Roush Review: A Stirring History of ‘Pride’ and Activism

pride fx series
Review
FX

Pride

Matt's Rating: rating: 3.0 stars

By now, the story of the battle for LBGTQ equal rights is a familiar one. But as we’re reminded by the six inspiring hours of the docuseries Pride, airing over two Fridays, there are still new ways to tell these stories. (FX is currently also dramatizing the struggle in the celebratory final season of Pose on Sundays.)

With a different director tackling a single decade from the 1950s to the 2000s in each episode, the approach is idiosyncratic and personal, if sometimes awfully preachy. Tom Kalin’s opening hour, covering the ’50s where news footage is scarce, features dramatic reenactments in which actors (including Search Party‘s Alia Shawkat) mouth words recorded by real-life pioneering figures like Madeleine Tress, who resigned from the U.S. government when hounded during the “Lavender Scare” and became a renowned lawyer and activist in San Francisco.

In other segments, animation and first-person testimonials illuminate bygone and more recent eras of oppression and persecution, with riots and revolutions inevitably ensuing. (Pride makes clear that the most famous uprising, at Greenwich Village’s Stonewall Inn in 1969, was hardly the first.) Trans commentators are on hand to eagerly point out that the dark days of legislated bigotry are far from over.

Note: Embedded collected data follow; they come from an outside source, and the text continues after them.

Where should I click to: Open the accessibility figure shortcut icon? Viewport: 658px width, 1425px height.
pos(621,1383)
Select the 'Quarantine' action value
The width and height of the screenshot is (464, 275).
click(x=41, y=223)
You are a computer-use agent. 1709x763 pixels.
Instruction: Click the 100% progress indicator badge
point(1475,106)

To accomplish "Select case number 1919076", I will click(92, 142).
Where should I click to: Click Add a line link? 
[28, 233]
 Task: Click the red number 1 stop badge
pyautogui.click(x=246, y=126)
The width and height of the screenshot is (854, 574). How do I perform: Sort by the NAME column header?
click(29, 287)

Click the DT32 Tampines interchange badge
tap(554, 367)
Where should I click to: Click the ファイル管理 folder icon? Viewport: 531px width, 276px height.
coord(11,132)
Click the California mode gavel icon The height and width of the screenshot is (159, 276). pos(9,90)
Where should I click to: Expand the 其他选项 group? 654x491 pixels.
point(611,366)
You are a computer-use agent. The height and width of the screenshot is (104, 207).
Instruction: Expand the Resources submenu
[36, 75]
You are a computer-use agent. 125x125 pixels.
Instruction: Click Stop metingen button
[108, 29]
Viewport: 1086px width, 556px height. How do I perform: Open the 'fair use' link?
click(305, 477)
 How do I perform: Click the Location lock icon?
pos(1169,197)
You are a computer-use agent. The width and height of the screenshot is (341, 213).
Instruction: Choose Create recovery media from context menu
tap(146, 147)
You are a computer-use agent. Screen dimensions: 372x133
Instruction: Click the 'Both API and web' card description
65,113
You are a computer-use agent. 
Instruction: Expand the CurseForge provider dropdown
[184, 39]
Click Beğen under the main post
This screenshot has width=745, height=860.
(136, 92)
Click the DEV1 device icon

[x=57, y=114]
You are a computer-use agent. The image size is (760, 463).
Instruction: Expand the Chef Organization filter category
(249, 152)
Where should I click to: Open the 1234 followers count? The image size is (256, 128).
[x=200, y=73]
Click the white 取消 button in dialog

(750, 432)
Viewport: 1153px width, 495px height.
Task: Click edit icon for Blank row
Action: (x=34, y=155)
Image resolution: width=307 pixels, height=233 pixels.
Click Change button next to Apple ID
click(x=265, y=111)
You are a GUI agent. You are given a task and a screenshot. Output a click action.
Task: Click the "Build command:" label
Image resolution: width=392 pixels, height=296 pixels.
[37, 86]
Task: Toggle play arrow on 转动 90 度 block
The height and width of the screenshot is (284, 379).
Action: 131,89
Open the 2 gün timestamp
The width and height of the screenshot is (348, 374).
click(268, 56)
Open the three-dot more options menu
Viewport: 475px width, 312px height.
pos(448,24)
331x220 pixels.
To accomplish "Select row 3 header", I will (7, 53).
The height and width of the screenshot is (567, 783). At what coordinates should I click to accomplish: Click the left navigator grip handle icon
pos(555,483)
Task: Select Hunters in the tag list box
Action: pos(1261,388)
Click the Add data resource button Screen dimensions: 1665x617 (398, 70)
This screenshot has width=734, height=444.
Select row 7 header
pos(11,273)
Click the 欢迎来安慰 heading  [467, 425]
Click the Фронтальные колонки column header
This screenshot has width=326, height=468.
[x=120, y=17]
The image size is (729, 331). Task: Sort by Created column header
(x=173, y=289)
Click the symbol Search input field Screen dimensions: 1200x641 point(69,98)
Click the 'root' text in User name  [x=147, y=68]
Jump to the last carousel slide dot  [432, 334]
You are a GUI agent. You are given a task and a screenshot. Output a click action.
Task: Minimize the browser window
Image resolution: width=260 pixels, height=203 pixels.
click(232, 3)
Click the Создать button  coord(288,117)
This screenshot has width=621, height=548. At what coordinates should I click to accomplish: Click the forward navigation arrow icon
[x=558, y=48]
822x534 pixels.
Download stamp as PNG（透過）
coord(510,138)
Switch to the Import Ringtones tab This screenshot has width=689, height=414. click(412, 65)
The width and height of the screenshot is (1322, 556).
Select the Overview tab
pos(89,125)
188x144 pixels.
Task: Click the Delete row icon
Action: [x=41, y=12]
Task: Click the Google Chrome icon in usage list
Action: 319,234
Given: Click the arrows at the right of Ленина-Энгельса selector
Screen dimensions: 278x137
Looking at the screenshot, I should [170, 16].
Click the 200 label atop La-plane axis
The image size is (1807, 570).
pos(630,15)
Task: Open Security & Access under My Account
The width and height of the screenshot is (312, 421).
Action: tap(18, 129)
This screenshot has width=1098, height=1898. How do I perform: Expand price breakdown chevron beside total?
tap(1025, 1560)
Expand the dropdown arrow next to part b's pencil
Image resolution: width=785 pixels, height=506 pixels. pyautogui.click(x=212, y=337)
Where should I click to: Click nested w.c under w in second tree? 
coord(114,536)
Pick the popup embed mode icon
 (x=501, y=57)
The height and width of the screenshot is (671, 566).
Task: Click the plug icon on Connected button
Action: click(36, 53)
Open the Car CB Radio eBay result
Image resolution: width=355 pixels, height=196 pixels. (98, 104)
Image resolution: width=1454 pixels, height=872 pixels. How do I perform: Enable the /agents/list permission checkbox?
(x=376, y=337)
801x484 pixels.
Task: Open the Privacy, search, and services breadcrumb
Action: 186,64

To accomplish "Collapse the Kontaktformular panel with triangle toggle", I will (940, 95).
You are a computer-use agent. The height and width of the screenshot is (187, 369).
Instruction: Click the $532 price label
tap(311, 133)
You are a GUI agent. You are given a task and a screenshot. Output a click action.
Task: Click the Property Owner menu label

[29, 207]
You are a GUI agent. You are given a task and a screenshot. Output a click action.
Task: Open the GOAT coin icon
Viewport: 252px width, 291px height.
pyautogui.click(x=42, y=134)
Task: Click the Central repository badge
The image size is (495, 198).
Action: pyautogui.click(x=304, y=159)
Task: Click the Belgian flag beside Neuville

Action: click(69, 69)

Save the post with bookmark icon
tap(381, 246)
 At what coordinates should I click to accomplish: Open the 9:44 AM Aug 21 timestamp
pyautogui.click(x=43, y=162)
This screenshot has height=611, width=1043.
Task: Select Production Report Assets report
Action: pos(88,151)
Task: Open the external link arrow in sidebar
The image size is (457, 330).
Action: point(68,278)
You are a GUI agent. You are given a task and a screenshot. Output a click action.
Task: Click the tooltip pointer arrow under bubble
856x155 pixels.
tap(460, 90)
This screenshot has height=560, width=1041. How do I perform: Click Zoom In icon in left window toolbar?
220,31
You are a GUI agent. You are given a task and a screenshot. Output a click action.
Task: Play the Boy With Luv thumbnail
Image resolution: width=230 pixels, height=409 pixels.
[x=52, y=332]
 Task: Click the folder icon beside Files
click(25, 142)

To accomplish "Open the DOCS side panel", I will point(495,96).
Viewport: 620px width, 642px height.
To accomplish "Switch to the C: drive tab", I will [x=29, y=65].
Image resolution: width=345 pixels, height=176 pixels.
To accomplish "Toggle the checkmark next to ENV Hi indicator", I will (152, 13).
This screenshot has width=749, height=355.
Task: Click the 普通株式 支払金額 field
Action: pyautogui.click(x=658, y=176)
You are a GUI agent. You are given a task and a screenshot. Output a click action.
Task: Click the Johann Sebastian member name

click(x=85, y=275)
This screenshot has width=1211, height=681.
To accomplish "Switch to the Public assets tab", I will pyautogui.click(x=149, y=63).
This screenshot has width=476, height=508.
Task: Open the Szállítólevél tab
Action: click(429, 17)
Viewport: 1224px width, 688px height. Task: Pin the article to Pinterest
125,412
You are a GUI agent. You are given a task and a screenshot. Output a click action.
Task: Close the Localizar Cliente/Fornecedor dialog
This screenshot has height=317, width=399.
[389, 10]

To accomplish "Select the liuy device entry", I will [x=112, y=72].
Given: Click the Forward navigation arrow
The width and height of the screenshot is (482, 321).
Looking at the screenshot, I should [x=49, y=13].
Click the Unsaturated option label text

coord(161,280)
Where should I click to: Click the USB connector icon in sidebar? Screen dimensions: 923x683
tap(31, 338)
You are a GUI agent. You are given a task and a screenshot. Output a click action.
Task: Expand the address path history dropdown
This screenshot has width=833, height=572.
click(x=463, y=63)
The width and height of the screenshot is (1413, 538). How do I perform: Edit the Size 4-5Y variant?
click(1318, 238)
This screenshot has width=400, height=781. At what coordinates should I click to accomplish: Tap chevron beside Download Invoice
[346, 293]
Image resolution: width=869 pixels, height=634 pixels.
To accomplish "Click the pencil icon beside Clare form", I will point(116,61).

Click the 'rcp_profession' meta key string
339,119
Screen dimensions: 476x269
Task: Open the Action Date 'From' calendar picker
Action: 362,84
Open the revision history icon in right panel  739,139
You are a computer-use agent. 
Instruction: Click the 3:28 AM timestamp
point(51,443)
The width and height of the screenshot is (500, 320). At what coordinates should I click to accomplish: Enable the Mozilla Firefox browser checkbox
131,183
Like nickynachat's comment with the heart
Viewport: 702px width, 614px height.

In the chapters depicting the devastation of the AIDS epidemic, anger and sorrow are still palpable over the government neglect and religious mania that characterized the polarized times.

FX pride

(Credit: FX)

But what truly distinguishes Pride, regardless of time frame, is its celebration of community, seen most vividly in the colorful archives of 1980s home movies shot throughout New York City by tireless videographer Nelson Sullivan.

Even in the supposedly closeted ’50s, proudly queer life flourished, though not as openly. (That chapter is titled “People Had Parties.”) True then, true now.

Pride, Documentary Premiere, Friday, May 14 and Friday, May 21, 8/7c, FX (streaming next day on FX on Hulu)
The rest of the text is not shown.